== TASK GOAL ==
Could every line of the data be copied out once more, exactly?

━━ MATERIAL FOR THIS TASK

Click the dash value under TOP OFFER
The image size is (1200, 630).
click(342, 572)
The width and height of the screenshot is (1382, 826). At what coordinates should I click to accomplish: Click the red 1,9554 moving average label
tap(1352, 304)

━━━━

== RESULT OF THIS EXERCISE ==
Click the dash value under TOP OFFER
The image size is (1200, 630).
click(342, 572)
The width and height of the screenshot is (1382, 826). At what coordinates should I click to accomplish: Click the red 1,9554 moving average label
tap(1352, 304)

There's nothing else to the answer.